9. The method of claim 8, further comprising updating the model
periodically.
10. The method of claim 9, wherein the updating is iterative.
11. The method of claim 9, wherein the updating is of one of a
frequency, the model itself, and a latency between the two
sites.
12. The method of claim 7, wherein the generating includes:
extracting the tone from the received audio; processing the
extracted tone; deriving an acoustic model of the first site from
the processed extracted tone; and simulating an echo signal from
the acoustic model.
13. The method of claim 1, wherein the tone is transmitted to the
second site in the temporary absence of other audio at the first
site.
14. The method of claim 1, wherein a third site is conferencing
with at least one of the first and second sites; and further
comprising the acts of: providing audio at the third site; adding a
tone substantially inaudible to the human ear to the audio provided
at the third site; transmitting the audio with the tone to at least
one of the first and second sites; and at the third site,
processing received audio from the first or second site to provide
echo cancellation using the tone added at the third site.

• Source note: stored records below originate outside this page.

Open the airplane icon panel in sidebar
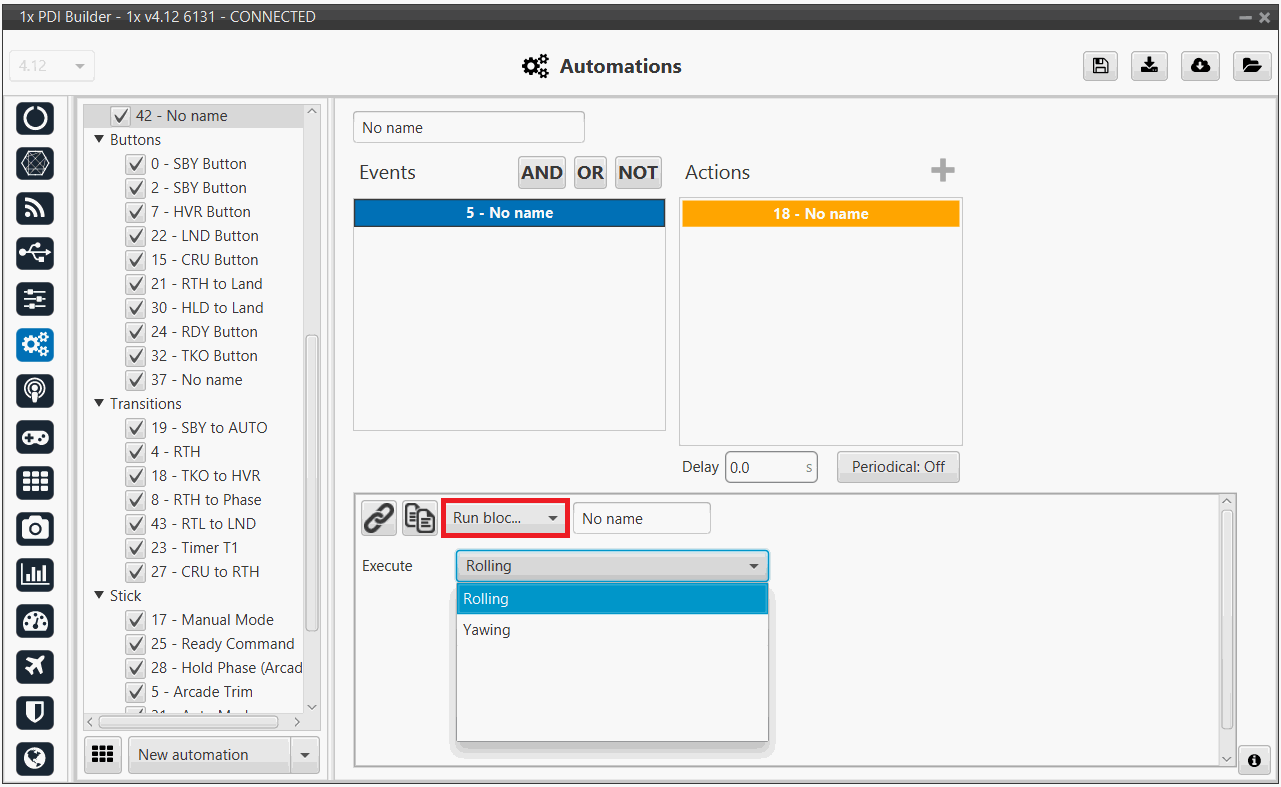1281x787 pixels. coord(35,666)
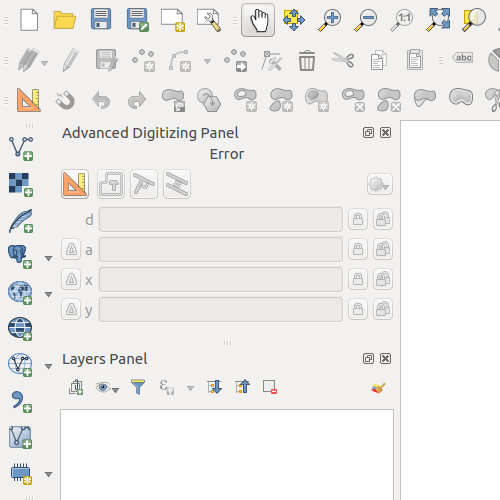The width and height of the screenshot is (500, 500).
Task: Collapse All layers in Layers Panel
Action: tap(242, 387)
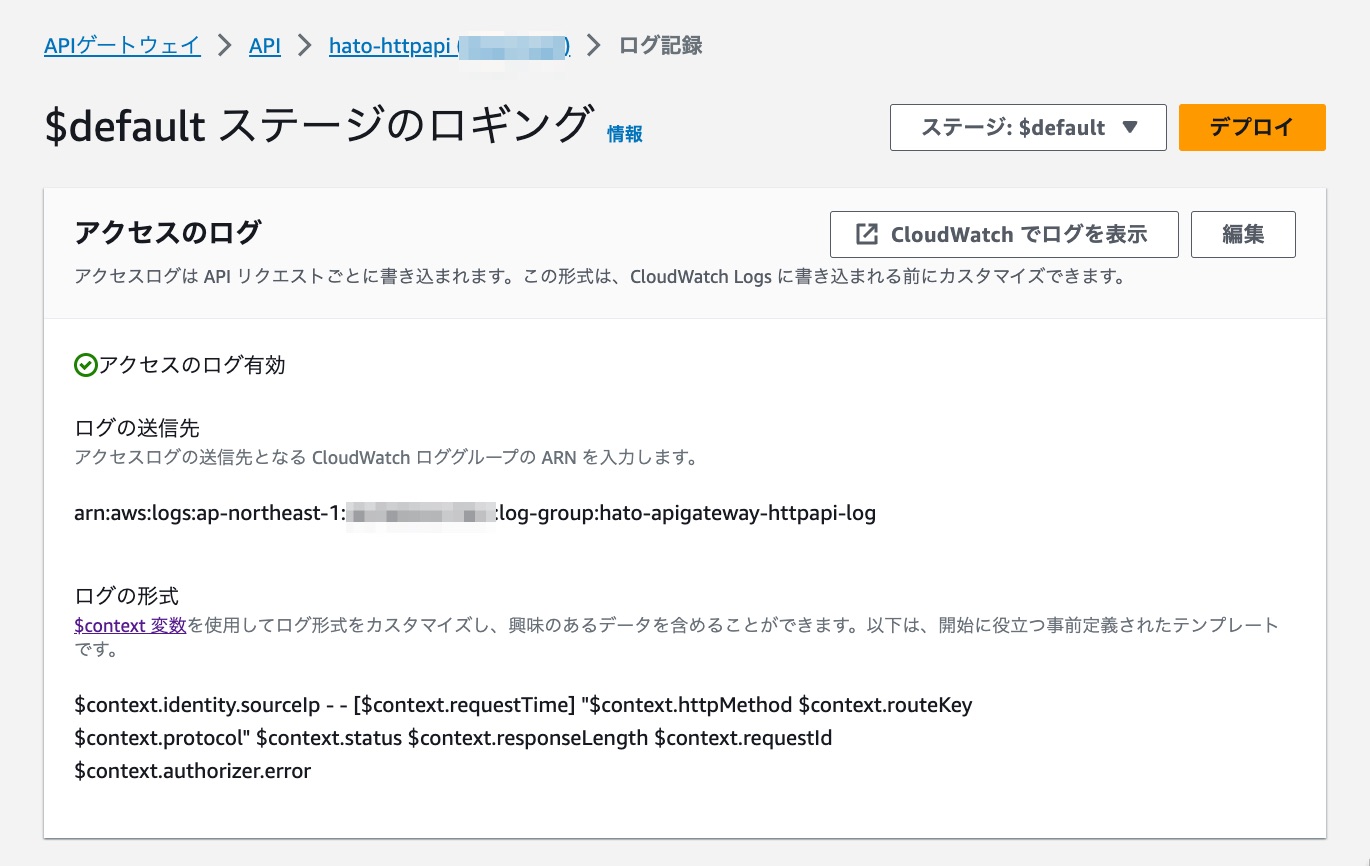Click the 編集 button for access logs
The image size is (1370, 866).
point(1243,234)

15. The method of claim 1, wherein the echo cancellation includes
at least one of determining a transmission delay between the two
sites and determining acoustic characteristics of one of the
sites.
16. The method of claim 6, wherein the acoustic signature of the
second site is optimized using the determined round trip delay.
17. The method of claim 1, further comprising the acts of:
determining a period when no audio is provided at either site; and
characterizing an acoustic model of the first site during the
period, from the tone.
18. Apparatus for conferencing between at least two sites in audio
communication comprising: an input terminal for receiving a signal
representing audio at the first site; a tone generator that
generates a tone substantially inaudible to the human ear; a
combiner coupled to the terminal and the tone generator to combine
the tone with the audio signal; and an output terminal coupled to
the combined and adapted to couple to a link for transmitting the
audio with the tone to the second site.
19. The apparatus of claim 18, wherein the tone has a frequency in
the range of 250 Hz to 16 KHz.
20. The apparatus of claim 18, wherein the tone is in bursts.

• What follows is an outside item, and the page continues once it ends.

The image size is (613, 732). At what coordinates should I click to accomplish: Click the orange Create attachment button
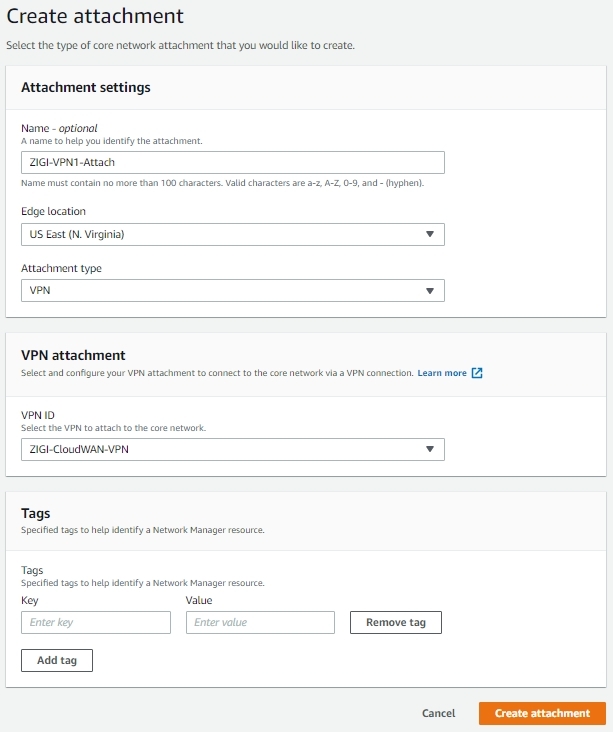[542, 713]
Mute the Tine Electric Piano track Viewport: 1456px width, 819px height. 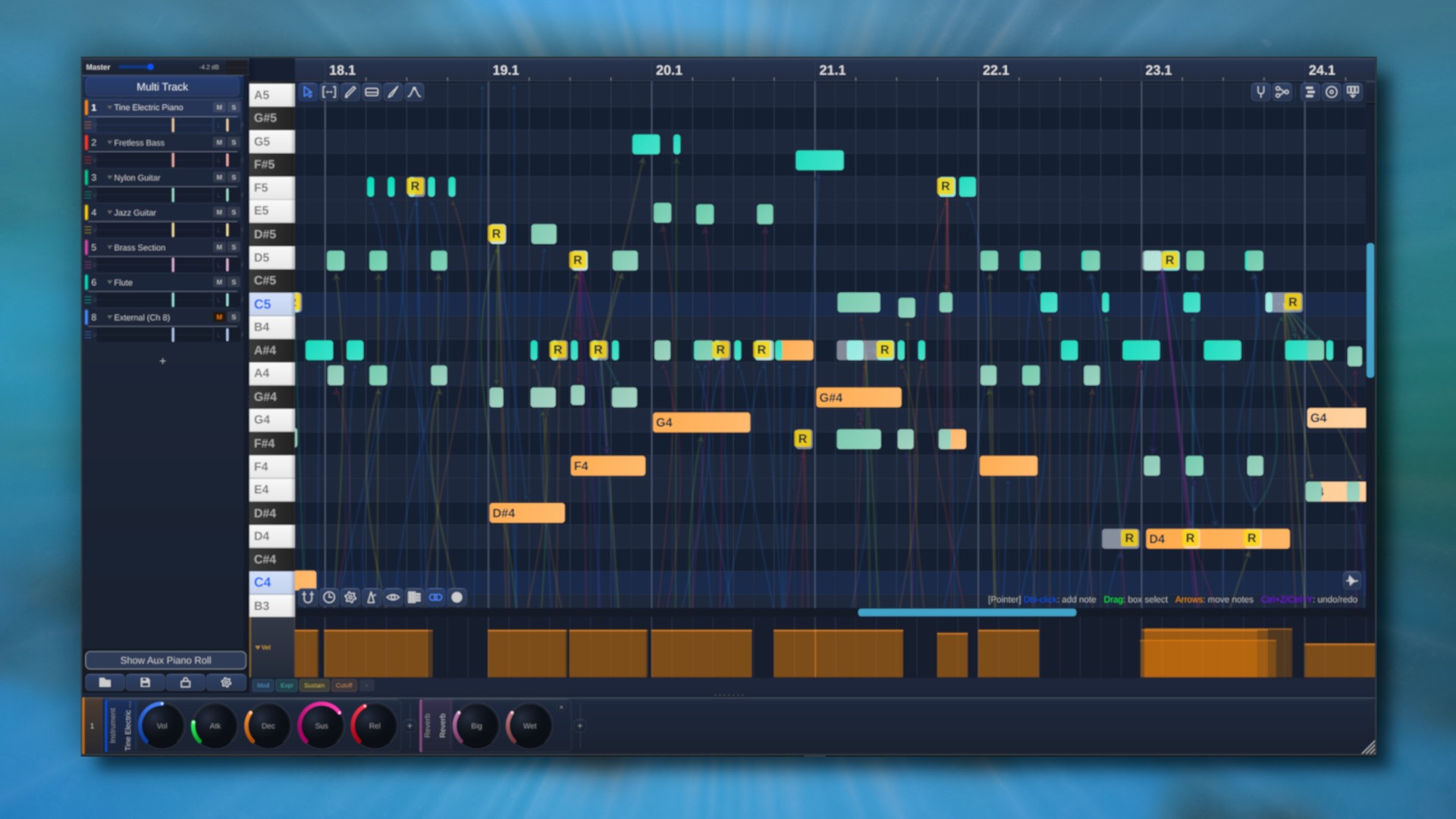click(x=219, y=108)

21. The apparatus of claim 18, wherein the tone is in the audible
frequency band.
22. The apparatus of claim 18, wherein the tone is provided at
intervals of at least 50 ms duration.
23. Apparatus for conferencing between at least two sites in audio
communication, comprising: an input terminal adapted to couple to a
link for receiving an audio signal from a remote site; an extractor
coupled to the input terminal, and adapted to extract from the
audio signal a predetermined tone which is substantially inaudible
to the human ear; processing circuitry coupled to the extractor and
the input terminal and which processes the audio signal to provide
echo cancellation using the extracted tone; and an output terminal
coupled to the processing circuitry to output the audio signal with
echo cancellation.
24. The apparatus of claim 23, wherein the tone has a frequency in
the range of 250 Hz to 16 KHz.
25. The apparatus of claim 23, wherein the tone is in bursts.

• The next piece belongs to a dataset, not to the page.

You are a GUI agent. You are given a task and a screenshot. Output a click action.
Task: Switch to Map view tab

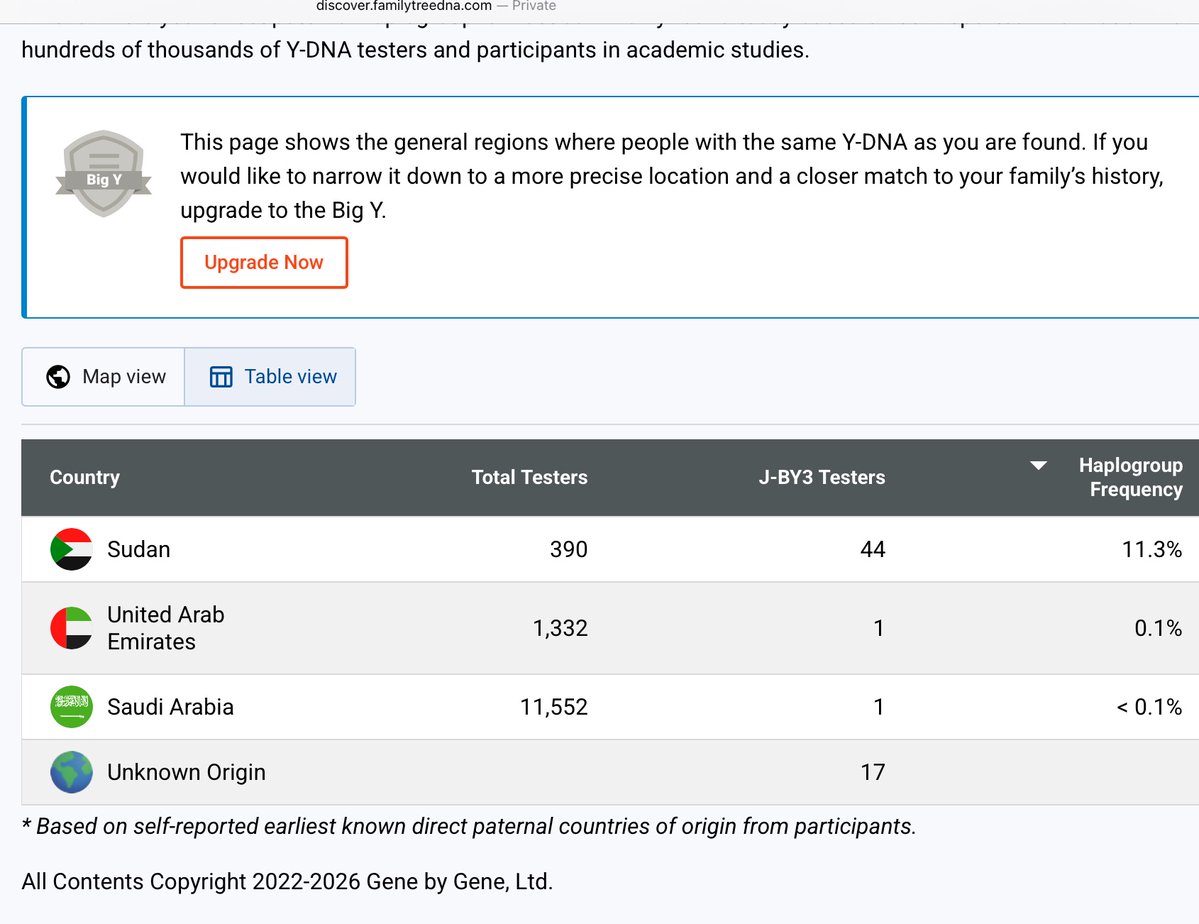[x=103, y=377]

26. The apparatus of claim 23, wherein the tone is in the audible
frequency band.
27. The apparatus of claim 23, wherein the tone is provided at
intervals of at least 50 ms duration.
28. The apparatus of claim 23, wherein the processing circuitry:
determines from the tone an acoustic signature of the remote site;
and determines from the tone a round trip delay between the two
sites.
29. The apparatus of claim 23, wherein the processing circuitry:
generates a simulated echo signal from the tone; and subtracts the
simulated echo signal from the audio.
30. The apparatus of claim 29, wherein generating a simulated echo
signal includes providing a finite impulse response model of the
first site.
31. The apparatus of claim 30, wherein the model is updated
periodically.
32. The apparatus of claim 31, wherein the updating is
iterative.
33. The apparatus of claim 31, wherein the updating is of one of a
frequency, the model itself, and a latency between the two
sites.
34. The apparatus of claim 29, wherein the generating includes:
extracting the tone from the received audio; processing the
extracted tone; deriving an acoustic model of the remote site from
the processed extracted tone; and simulating an echo signal from
the acoustic model.
35. The apparatus of claim 23, wherein the tone is extracted in the
temporary absence of other audio transmitted from the remote
site.
36. The apparatus of claim 23, wherein a third site is conferencing
with at least one of the other two sites; and the processing
circuitry: processes the received audio from one of the other two
sites to provide echo cancellation using the tone.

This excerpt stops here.